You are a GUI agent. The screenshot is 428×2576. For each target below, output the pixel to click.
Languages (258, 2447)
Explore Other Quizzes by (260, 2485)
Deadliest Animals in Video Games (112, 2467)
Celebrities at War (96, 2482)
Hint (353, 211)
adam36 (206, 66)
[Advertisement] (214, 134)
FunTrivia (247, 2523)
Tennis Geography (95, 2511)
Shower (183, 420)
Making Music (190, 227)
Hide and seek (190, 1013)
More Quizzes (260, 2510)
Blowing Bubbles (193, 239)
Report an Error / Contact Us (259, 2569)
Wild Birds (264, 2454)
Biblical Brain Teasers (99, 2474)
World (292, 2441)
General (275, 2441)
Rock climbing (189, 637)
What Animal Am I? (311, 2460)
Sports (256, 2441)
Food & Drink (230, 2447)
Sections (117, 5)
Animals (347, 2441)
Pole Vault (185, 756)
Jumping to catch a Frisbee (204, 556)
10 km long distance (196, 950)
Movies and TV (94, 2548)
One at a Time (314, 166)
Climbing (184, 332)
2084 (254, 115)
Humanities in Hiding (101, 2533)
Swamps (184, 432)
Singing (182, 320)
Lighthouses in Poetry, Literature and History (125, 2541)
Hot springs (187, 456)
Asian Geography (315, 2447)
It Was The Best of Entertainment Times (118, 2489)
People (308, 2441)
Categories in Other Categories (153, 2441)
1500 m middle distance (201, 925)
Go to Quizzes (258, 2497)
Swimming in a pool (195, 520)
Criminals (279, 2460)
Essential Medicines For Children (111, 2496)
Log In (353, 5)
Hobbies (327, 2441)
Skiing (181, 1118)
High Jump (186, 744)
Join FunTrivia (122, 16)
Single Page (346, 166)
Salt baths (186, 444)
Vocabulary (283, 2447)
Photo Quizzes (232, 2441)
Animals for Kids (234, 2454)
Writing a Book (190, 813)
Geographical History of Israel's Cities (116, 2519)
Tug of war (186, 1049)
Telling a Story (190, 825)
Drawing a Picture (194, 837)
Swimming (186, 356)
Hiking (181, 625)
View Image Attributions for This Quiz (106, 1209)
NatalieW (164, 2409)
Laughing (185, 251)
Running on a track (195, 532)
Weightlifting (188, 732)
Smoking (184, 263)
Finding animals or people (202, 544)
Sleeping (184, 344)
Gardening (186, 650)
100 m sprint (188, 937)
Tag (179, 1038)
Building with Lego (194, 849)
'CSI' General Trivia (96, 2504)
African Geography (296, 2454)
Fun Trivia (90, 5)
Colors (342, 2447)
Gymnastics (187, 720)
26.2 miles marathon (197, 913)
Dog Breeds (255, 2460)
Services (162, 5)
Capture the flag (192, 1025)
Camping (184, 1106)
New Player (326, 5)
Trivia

Aim of the exercise: The reply should hold only the lines of the listing above starting at the line containing "Report an Error / Contact Us (259, 2569)" and ending at the line containing "Hobbies (327, 2441)", exactly as written.

Written answer:
Report an Error / Contact Us (259, 2569)
Wild Birds (264, 2454)
Biblical Brain Teasers (99, 2474)
World (292, 2441)
General (275, 2441)
Rock climbing (189, 637)
What Animal Am I? (311, 2460)
Sports (256, 2441)
Food & Drink (230, 2447)
Sections (117, 5)
Animals (347, 2441)
Pole Vault (185, 756)
Jumping to catch a Frisbee (204, 556)
10 km long distance (196, 950)
Movies and TV (94, 2548)
One at a Time (314, 166)
Climbing (184, 332)
2084 (254, 115)
Humanities in Hiding (101, 2533)
Swamps (184, 432)
Singing (182, 320)
Lighthouses in Poetry, Literature and History (125, 2541)
Hot springs (187, 456)
Asian Geography (315, 2447)
It Was The Best of Entertainment Times (118, 2489)
People (308, 2441)
Categories in Other Categories (153, 2441)
1500 m middle distance (201, 925)
Go to Quizzes (258, 2497)
Swimming in a pool (195, 520)
Criminals (279, 2460)
Essential Medicines For Children (111, 2496)
Log In (353, 5)
Hobbies (327, 2441)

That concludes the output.